What this exercise asks –
(a) In the forum thread below about a light frame and fork, which fork did mjdwyer23 put on the Pedal Force RS2 build?
(b) Give the username of every poster in the forum thread below about a light frame and fork.
(c) Extend the forum thread below about a light frame and fork for under $1000 with the next reply after the final post.
======== Quoted passage
# Best Value Frame/Fork for weight



## longmojw190 (Jun 24, 2009)

I crashed my rig last fall, hit a dog and ended up cracking my steer tube on my fork and taking a gouge out of my CF frame. I had a 2005 Fuji Team Issue which had been turning into a weight weenie project.

My question is: If you had $1000 or less to spend on a new frame/fork with weight in mind what would it be? Frame material does not matter in this instance. I'm not opposed to aluminum.


----------



## Mdeth1313 (Nov 1, 2001)

check out pedalforce.com. I know a few people who have purchased their frames and they've been very happy.


----------



## AlexCad5 (Jan 2, 2005)

The pedal force bikes are very good, light and stiff. I rode one for over a year and it was the best frame that I've owned (out of seven) over the past six years. Ultimately the head tube wasn't tall enough for me (I have long legs and a short reach) and had to go with a Roubaix. Carbon is a much better material than aluminum IMO, across the board as long as it's competently made.


----------



## mjdwyer23 (Mar 18, 2009)

I just built up a Pedal Force RS2 to replace my S-Works SL2 -- 16lbs with Rival, Powertap, aluminum bars and stem. The frame is 900g, and I used an Easton EC90 SLX fork. I rode it briefly today (just finished it last night), I think I like it better than my SL2!
================
======== Records supplied
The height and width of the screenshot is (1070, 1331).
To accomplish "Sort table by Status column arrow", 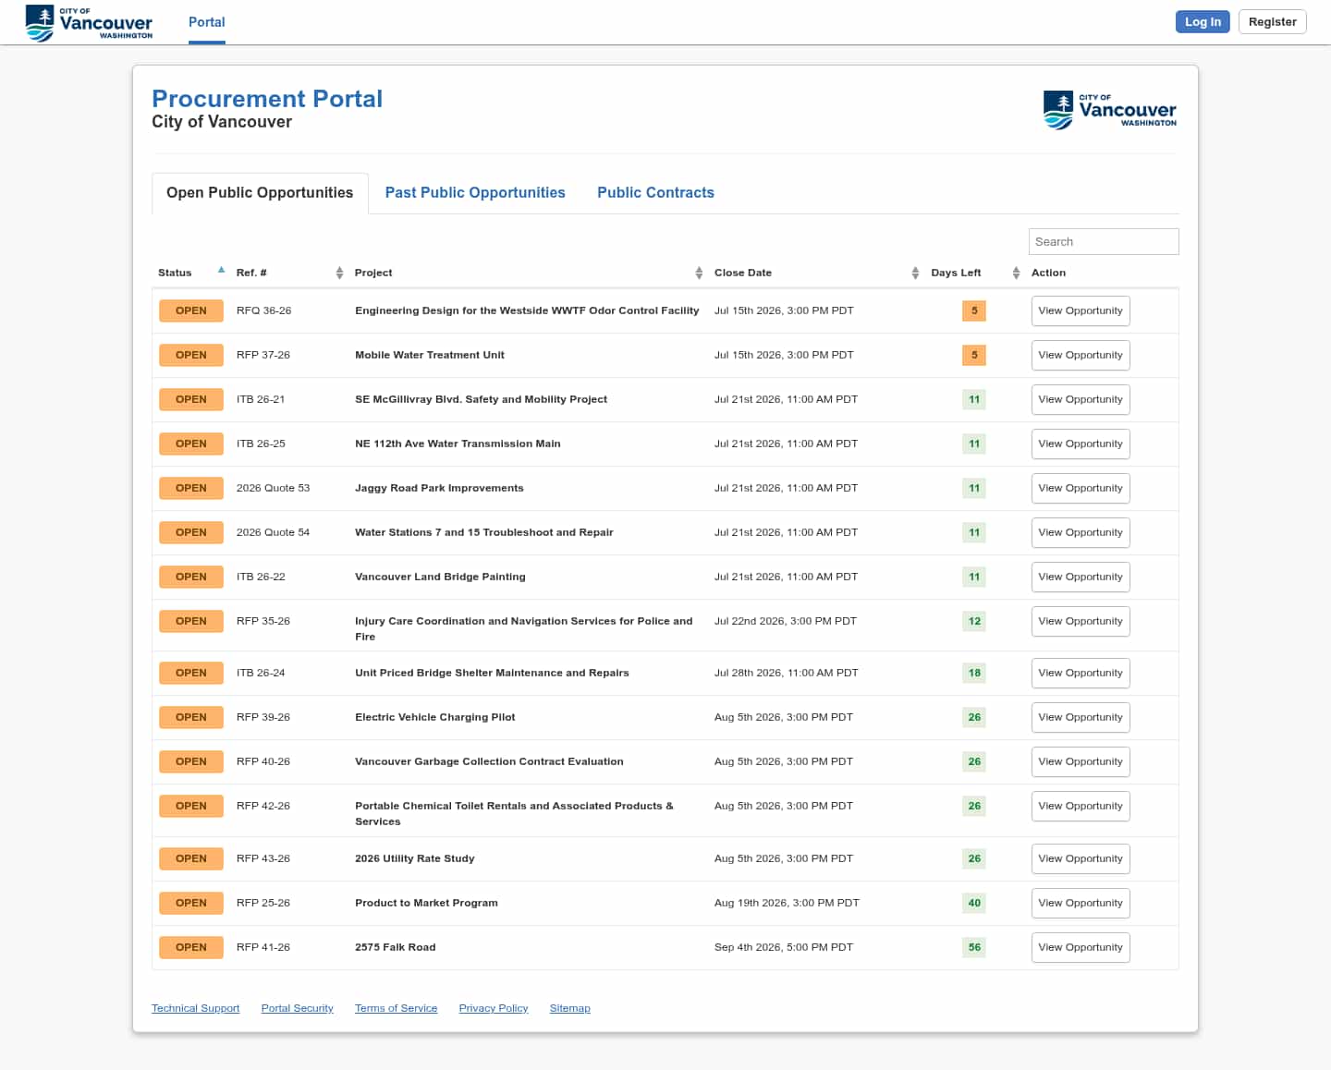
================
======== Records supplied
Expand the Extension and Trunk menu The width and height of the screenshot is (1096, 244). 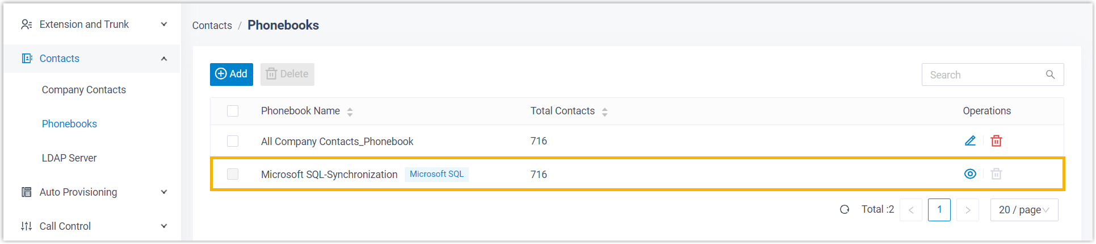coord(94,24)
================
Answers to the problems –
(a) An Easton EC90 SLX fork.

(b) longmojw190, Mdeth1313, AlexCad5, mjdwyer23

(c)
----------



## Camilo (Jun 23, 2007)

AlexCad5 said:


> The pedal force bikes are very good, light and stiff. ...Ultimately the head tube wasn't tall enough for me (I have long legs and a short reach) and had to go with a Roubaix. ...


Boy, I really wanted to go with a pedal force frame. There's several options, all with good prices. But they just don't have a "tall head tube - long wheel base" frame. I even inquired to make sure I wasn't missing anything.

I'll be willing to bet good money that within a season or two they will offer that sort of frame. There's a lot of people out there - especially aging cyclists with disposable $$ - that are opting for those frames. We want high end and comfort. The pros even ride them (the Felt Z for instance).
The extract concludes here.